- AIM -
Reproduce the records from the start through the line containing "Action: pos(719,17)", inclusive, substituting "drop-down menu" for "dropdown" and leaving everything else unchanged.

- PROVIDED DATA -
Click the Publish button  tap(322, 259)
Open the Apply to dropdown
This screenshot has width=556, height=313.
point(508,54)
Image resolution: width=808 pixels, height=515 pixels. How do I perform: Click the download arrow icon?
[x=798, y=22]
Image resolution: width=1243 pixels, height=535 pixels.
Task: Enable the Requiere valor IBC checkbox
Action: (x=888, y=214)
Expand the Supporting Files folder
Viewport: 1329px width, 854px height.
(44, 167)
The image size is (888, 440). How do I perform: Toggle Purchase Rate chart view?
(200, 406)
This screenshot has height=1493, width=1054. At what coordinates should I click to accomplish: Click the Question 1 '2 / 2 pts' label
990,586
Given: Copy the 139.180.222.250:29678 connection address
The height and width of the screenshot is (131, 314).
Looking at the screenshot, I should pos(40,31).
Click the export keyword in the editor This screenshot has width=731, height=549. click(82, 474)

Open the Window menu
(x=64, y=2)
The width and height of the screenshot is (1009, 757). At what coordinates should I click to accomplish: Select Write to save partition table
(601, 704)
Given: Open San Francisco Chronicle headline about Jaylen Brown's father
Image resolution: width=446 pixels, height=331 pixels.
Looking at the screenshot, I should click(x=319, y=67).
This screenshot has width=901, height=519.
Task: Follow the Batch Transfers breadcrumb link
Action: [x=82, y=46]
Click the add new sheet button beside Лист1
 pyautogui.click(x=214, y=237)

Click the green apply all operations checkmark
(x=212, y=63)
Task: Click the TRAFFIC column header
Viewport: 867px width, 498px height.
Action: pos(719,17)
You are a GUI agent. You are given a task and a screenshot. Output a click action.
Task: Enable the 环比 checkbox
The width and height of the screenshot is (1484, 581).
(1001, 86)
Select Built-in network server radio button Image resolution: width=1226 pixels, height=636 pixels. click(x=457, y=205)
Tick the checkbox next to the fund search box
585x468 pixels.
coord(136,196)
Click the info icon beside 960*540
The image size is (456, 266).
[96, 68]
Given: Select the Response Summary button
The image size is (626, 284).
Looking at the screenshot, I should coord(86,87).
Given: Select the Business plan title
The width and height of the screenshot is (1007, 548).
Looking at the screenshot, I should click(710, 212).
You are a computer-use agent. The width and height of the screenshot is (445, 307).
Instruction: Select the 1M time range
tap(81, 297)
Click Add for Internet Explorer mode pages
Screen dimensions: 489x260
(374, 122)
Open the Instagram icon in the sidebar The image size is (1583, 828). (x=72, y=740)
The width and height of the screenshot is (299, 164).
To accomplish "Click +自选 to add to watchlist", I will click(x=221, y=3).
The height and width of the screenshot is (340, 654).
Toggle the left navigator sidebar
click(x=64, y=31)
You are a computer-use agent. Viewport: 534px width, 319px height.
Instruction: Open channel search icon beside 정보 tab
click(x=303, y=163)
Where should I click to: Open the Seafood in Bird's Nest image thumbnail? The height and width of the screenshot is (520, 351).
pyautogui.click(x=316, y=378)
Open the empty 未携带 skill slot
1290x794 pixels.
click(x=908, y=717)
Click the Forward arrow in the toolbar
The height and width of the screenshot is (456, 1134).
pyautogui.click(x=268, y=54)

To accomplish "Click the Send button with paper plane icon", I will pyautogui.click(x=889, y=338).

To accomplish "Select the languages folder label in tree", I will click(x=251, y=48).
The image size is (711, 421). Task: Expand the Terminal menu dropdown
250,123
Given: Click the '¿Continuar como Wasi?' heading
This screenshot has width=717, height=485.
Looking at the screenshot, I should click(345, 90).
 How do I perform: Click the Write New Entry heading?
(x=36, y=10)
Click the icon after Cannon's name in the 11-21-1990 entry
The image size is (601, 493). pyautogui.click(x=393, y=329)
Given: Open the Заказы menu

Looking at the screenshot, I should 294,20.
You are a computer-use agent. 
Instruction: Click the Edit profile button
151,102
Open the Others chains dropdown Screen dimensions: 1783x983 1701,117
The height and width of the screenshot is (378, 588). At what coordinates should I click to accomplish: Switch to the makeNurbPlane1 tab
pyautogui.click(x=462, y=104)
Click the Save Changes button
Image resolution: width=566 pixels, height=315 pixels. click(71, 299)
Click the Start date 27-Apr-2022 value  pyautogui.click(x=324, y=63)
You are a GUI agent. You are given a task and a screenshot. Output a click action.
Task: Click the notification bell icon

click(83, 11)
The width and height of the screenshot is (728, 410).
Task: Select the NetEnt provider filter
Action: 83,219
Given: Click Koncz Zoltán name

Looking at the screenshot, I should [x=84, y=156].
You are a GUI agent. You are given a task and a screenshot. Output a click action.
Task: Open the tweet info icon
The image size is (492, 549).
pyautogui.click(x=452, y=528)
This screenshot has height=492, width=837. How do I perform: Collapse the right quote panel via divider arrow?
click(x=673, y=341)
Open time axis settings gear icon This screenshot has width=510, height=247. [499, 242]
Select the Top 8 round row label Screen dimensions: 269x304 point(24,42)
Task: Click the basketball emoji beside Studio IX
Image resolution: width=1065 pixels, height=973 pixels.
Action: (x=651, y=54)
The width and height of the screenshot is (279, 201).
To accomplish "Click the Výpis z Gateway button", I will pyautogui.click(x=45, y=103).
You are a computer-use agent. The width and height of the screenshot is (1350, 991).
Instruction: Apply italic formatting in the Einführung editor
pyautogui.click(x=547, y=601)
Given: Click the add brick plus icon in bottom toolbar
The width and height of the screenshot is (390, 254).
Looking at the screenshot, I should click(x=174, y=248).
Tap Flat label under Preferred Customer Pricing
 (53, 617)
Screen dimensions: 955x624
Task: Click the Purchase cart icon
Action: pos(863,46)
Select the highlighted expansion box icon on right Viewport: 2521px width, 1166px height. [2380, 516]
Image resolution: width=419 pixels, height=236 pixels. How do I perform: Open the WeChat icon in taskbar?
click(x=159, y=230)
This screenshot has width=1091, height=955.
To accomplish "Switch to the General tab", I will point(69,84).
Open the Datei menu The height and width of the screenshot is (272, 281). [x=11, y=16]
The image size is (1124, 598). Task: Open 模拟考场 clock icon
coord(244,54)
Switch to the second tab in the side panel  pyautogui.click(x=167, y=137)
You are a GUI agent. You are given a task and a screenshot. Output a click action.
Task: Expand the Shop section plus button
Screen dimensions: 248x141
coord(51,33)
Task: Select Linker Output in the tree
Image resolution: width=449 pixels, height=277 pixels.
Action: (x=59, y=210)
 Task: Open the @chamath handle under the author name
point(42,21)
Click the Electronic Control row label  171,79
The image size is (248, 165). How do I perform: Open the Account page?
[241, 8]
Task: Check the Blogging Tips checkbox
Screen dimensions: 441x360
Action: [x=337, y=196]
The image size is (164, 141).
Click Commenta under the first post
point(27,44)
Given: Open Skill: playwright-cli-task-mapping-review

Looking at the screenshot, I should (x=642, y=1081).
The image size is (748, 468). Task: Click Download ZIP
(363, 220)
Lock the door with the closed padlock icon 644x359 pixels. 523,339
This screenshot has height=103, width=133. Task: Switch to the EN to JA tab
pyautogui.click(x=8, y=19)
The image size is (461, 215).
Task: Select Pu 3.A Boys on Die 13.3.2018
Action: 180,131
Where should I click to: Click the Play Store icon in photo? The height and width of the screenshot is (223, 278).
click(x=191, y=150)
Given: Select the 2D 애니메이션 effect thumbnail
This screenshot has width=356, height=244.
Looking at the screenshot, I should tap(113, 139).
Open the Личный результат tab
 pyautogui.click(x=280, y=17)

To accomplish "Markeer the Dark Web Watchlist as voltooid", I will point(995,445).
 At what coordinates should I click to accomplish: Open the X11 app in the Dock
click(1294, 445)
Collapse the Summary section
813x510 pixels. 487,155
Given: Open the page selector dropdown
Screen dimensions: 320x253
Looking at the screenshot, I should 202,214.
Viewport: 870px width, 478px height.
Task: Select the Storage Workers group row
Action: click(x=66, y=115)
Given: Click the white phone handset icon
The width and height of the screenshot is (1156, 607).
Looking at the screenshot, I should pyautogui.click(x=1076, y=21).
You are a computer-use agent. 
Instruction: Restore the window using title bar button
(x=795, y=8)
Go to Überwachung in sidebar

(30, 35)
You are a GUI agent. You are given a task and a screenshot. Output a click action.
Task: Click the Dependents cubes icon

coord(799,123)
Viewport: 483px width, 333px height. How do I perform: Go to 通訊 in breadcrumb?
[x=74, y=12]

- SOLUTION FOR THIS EXERCISE -
Click the Publish button  tap(322, 259)
Open the Apply to drop-down menu
This screenshot has width=556, height=313.
point(508,54)
Image resolution: width=808 pixels, height=515 pixels. How do I perform: Click the download arrow icon?
[x=798, y=22]
Image resolution: width=1243 pixels, height=535 pixels.
Task: Enable the Requiere valor IBC checkbox
Action: (x=888, y=214)
Expand the Supporting Files folder
Viewport: 1329px width, 854px height.
(44, 167)
The image size is (888, 440). How do I perform: Toggle Purchase Rate chart view?
(200, 406)
This screenshot has height=1493, width=1054. At what coordinates should I click to accomplish: Click the Question 1 '2 / 2 pts' label
990,586
Given: Copy the 139.180.222.250:29678 connection address
The height and width of the screenshot is (131, 314).
Looking at the screenshot, I should pos(40,31).
Click the export keyword in the editor This screenshot has width=731, height=549. click(82, 474)

Open the Window menu
(x=64, y=2)
The width and height of the screenshot is (1009, 757). At what coordinates should I click to accomplish: Select Write to save partition table
(601, 704)
Given: Open San Francisco Chronicle headline about Jaylen Brown's father
Image resolution: width=446 pixels, height=331 pixels.
Looking at the screenshot, I should click(x=319, y=67).
This screenshot has width=901, height=519.
Task: Follow the Batch Transfers breadcrumb link
Action: [x=82, y=46]
Click the add new sheet button beside Лист1
 pyautogui.click(x=214, y=237)

Click the green apply all operations checkmark
(x=212, y=63)
Task: Click the TRAFFIC column header
Viewport: 867px width, 498px height.
Action: pos(719,17)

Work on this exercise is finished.